He said they served the gay community gladly for several years but “just didn’t want to be party to a commitment ceremony” because such an event reflected “a commitment to sin.” *
At what point do we as a society cross the line between frowned-upon freedoms and absolute bigotry?
The argument made by the most avid supporters of 111 Cakery, the Indianapolis-based bakery that now infamously refused service to a local gay couple, is that they were in no way refusing the couple of their rights – go forth and be wed, be happy, and have a cake – just don’t do it here. We’re happy for you, even if we think that your happiness is abomination. 111 is not the only bakery to come under fire in the last several months for their staunchly anti-homosexual stance; in particular, a Colorado-based bakery owner named Jack Phillips claimed that he would “rather go to jail than prepare a same-sex wedding cake” after a judge ruled it unlawful to deny service to LGBT customers on the basis of their sexuality.

Set of tasks:
1. Decide whether each statement agrees with the passage on bakeries refusing same-sex wedding cakes: (a) 111 Cakery is located in Indianapolis; (b) a judge ruled that bakeries may deny service to LGBT customers; (c) the man quoted at the start said his business had never served the gay community. Answer yes or no for each, quoting the deciding words of the passage.
2. Write the next part of the passage on bakeries refusing same-sex wedding cakes, picking up after its final sentence.
The data after this point come from a separate source.

Material supplied:
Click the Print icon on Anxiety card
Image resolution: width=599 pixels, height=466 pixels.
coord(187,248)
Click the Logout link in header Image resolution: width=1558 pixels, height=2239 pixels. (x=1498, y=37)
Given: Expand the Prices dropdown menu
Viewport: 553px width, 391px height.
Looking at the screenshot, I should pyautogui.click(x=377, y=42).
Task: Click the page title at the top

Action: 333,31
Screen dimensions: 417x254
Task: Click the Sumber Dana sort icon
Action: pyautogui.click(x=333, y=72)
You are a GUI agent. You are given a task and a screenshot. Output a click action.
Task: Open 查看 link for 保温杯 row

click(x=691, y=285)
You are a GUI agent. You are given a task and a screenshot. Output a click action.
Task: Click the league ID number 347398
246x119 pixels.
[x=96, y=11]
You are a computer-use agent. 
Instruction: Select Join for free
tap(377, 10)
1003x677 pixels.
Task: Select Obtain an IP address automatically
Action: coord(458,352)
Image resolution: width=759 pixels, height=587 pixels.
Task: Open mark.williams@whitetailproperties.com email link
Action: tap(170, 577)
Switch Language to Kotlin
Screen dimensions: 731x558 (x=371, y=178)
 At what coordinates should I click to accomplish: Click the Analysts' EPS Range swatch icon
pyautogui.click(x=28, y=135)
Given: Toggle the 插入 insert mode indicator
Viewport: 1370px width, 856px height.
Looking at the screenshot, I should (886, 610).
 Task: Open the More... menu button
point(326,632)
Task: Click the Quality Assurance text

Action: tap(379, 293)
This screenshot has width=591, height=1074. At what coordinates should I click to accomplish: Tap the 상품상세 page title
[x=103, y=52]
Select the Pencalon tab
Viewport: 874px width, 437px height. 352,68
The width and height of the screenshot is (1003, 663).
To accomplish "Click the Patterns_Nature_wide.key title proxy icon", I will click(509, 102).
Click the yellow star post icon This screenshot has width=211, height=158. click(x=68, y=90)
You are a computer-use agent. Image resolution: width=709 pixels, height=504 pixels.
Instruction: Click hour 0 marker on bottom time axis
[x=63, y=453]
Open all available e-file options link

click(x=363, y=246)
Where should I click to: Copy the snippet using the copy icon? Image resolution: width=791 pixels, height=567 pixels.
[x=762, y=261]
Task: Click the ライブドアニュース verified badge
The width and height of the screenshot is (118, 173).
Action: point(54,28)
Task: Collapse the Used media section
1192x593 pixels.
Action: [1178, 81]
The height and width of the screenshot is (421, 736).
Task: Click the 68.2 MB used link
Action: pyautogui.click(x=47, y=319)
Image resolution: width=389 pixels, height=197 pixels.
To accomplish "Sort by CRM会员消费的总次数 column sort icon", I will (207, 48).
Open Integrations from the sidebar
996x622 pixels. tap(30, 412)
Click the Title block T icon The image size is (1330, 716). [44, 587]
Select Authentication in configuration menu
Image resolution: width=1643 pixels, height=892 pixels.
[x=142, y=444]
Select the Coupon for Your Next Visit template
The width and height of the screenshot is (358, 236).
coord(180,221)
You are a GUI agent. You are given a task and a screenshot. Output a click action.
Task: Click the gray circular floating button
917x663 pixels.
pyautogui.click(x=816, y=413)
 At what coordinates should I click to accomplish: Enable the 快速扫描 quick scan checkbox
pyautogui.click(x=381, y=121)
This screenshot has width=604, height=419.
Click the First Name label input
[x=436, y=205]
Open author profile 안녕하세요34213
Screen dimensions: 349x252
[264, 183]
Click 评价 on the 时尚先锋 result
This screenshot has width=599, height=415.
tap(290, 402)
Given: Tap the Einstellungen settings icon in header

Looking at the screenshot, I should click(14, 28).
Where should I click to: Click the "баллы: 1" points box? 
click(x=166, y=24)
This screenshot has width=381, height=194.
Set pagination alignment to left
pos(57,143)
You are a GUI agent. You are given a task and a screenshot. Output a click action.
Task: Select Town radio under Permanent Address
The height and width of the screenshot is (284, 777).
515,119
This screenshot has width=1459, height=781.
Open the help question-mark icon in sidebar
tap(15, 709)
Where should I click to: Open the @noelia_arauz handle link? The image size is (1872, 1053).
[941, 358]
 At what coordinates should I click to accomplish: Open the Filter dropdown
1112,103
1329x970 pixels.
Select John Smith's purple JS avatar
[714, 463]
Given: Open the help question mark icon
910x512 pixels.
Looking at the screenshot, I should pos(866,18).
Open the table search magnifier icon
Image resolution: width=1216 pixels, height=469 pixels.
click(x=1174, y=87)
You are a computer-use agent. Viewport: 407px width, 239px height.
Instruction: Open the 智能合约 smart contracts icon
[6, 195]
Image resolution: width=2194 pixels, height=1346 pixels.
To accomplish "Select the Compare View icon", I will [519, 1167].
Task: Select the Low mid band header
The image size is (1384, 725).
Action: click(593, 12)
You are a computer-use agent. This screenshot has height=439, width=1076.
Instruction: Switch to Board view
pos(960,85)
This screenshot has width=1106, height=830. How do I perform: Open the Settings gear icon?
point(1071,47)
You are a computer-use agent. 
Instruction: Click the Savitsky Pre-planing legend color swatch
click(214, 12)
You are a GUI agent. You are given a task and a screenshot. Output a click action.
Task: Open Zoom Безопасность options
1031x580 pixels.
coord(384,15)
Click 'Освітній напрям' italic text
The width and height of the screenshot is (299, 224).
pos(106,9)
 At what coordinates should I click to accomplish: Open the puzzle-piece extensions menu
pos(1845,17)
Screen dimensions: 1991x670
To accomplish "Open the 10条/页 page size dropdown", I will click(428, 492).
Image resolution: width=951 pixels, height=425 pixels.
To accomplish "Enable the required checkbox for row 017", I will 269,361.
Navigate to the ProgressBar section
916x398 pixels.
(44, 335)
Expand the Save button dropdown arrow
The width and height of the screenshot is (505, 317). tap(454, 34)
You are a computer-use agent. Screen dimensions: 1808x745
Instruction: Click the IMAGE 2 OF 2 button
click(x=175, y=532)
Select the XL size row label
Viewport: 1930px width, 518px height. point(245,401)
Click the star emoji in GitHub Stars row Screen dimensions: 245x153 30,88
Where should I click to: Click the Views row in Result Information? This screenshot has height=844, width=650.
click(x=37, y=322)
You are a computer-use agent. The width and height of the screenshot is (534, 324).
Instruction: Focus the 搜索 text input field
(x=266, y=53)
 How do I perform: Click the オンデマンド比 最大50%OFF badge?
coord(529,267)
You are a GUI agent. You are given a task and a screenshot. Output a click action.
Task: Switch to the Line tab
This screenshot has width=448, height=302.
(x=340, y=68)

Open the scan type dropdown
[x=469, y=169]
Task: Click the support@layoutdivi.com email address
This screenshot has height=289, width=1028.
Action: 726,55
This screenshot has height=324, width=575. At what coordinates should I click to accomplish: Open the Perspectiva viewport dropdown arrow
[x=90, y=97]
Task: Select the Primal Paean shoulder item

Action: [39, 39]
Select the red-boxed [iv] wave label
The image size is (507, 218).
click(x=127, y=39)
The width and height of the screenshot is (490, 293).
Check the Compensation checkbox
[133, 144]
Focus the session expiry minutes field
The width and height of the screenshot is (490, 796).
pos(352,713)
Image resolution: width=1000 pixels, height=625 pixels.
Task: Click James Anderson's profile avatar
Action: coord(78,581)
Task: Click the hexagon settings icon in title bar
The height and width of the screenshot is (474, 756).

The answers:
1.
(a) Yes: "the Indianapolis-based bakery"
(b) No: "a judge ruled it unlawful to deny service to LGBT customers on the basis of their sexuality"
(c) No: "they served the gay community gladly for several years"

2.
It’s a sign of better times that these are stories at all – it infers that the greater population is on the side of acceptance, whereas only a few decades ago it would all be swept under the rug, or the victims of discrimination themselves would be cast as the villains. Regardless, it’s truly alarming that there still exists a great many corners of the country where people can genuinely deny human rights and happiness while claiming godliness. The owners of 111 stated to the press that they were very supportive of the largely gay community that harbored their shop – that they had “many close friends with whom they still spoke” from the neighborhood, or that they had helped the local gay bars in the past. (It’s a clear parallel to the racist white man claiming that he has “plenty of black friends.”) They proceeded to mention that gay marriage was inherently sinful, and that they could not in good faith support it. In short, they hid their prejudice behind religion’s veil. “We’re okay with it, really! But you know, God and all..”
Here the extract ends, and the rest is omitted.